The fact is, we have a remarkable ability to forget the lessons of the past unless we experience them ourselves. It is why societies so often repeat mistakes made by prior generations and why we overreact to some risks, while failing to recognize others.
Financial markets and investors are case in point.
When memories of a crisis are fresh, caution dominates. Investors demand safeguards, regulators impose restrictions, and management teams prepare for worst-case scenarios. But as years pass and those scars fade, caution gives way to confidence, confidence leads to optimism, and optimism eventually gives way to excess.
The reality is, when enough time passes, nations, companies, societies, and investors often lose touch with the past. They forget — or perhaps choose to ignore — the reason a decision was made, a safeguard was put in place, or a rule was established.
This principle is closely related to what is known as Chesterton's Fence:
“If a gate is erected across a road, instead of simply removing it because you don’t see the use for it, one should instead consider and determine why it was originally placed there. Then, if its purpose for existing no longer exists, remove it.”
That principle feels particularly relevant today.
Nearly eighteen years removed from the Global Financial Crisis, many Americans have little memory of what a severe recession feels like. A growing number of investors have never experienced a prolonged bear market. Many have never watched a portfolio fall by 50%, seen liquidity evaporate, or witnessed businesses fighting simply to survive.
As a result, investors are currently clamoring for allocations to private companies before they go public, while others chase hot IPOs.
Meanwhile, a select few companies are spending enormous amounts of money in pursuit of artificial intelligence opportunities, with capital commitments that rival some of the most ambitious government-backed programs and speculative booms in modern history.
Equity allocations sit near record highs, leaving valuations with little room for error. Animal spirits are fully revved up, and greed is certainly more in vogue than fear.
That said, none of this means disaster is imminent.
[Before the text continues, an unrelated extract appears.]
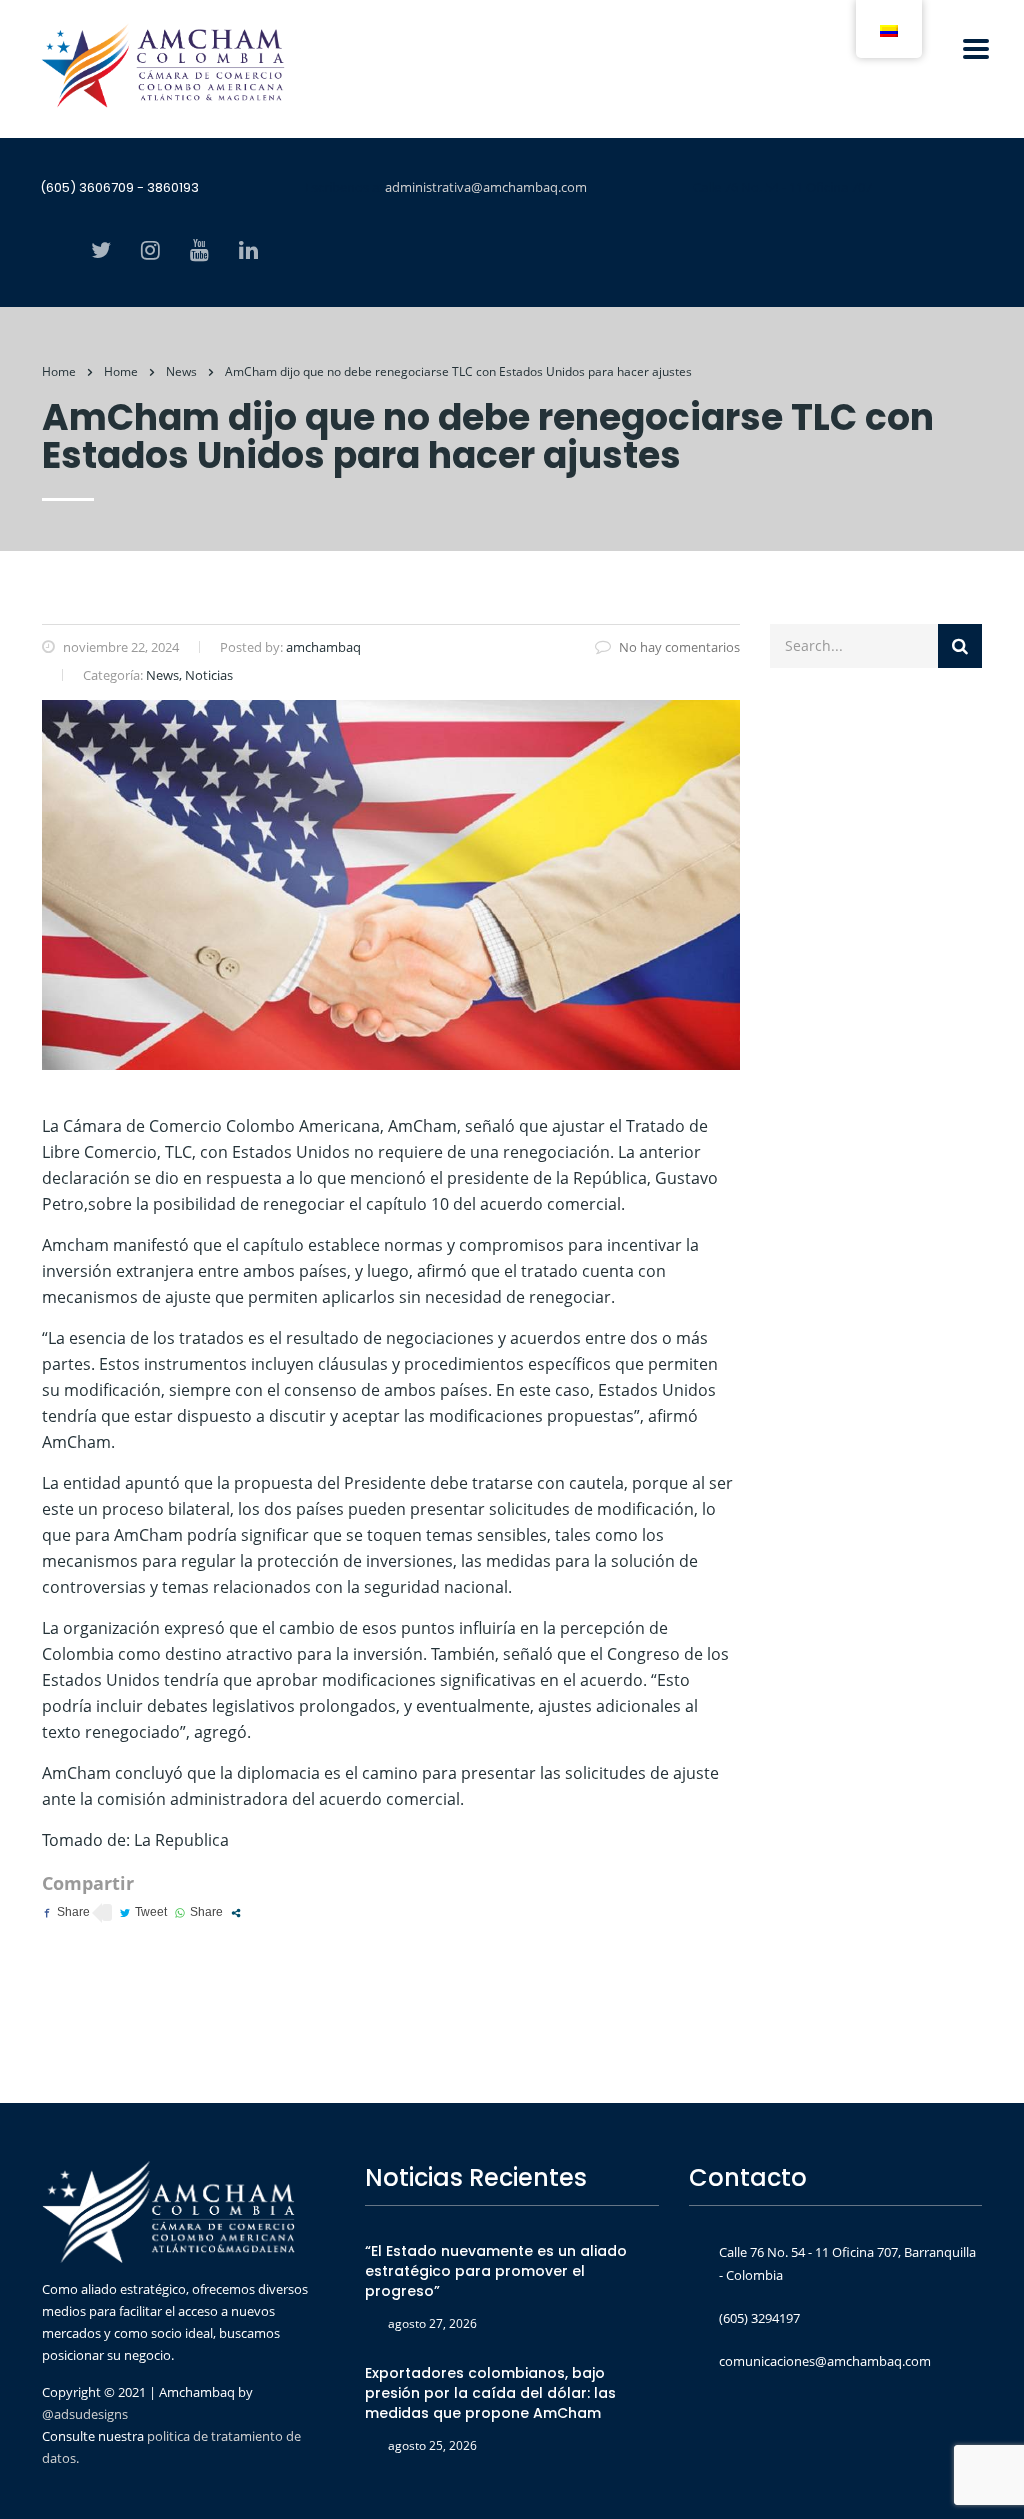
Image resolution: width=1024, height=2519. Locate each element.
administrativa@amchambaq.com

Nor does it mean today’s opportunities in things like AI are any less real or that the capital spend pursuing it won’t leave a productive wake in its path.
What it does mean, however, is that investors should be careful when dismissing the lessons of the past while considering what lies ahead.
The next crisis will not look like the Global Financial Crisis, just as the Global Financial Crisis did not resemble the dot-com bubble or the inflationary spiral of the 1970s.
However, no matter the backdrop, a similar pattern almost always unfolds:
Fear morphs into confidence. Confidence turns into complacency. Complacency grows into excess. And excess eventually becomes the lesson the next generation has to learn all over again.
That was Reagan’s message at Point du Hoc.
The Rangers climbed those cliffs so future generations would remember what was at stake. Reagan returned forty years later because he feared Americans were beginning to forget.
Given all this, investors should ask themselves the same question:
What are we forgetting?
Possibly that liquidity doesn't matter until it does. Valuations do contract, often violently. Leverage can juice returns on the way up, but cause a lot of pain on the way down. And cycles eventually end. They always do.






Was thinking about this the other day at an allocator panel. One of the allocators said they only invest in managers very early in their lifecycle. Fair enough, the data shows that managers tend to outperform early as they put in the extra hours and have boundless energy. Another allocator told me that they wouldn't invest with a manager with a 10-yr track record for that same reason.
That said, none of these younger managers have been through a 2000-2002, a 2008, or even a 2022. Wondering if in an environment like this it makes sense to lean into experience over ambition.
I recall one wise old manager who declared the main reason emerging managers outperform is they are fearless because they haven't been burned yet. In up markets, fearlessness is rewarded.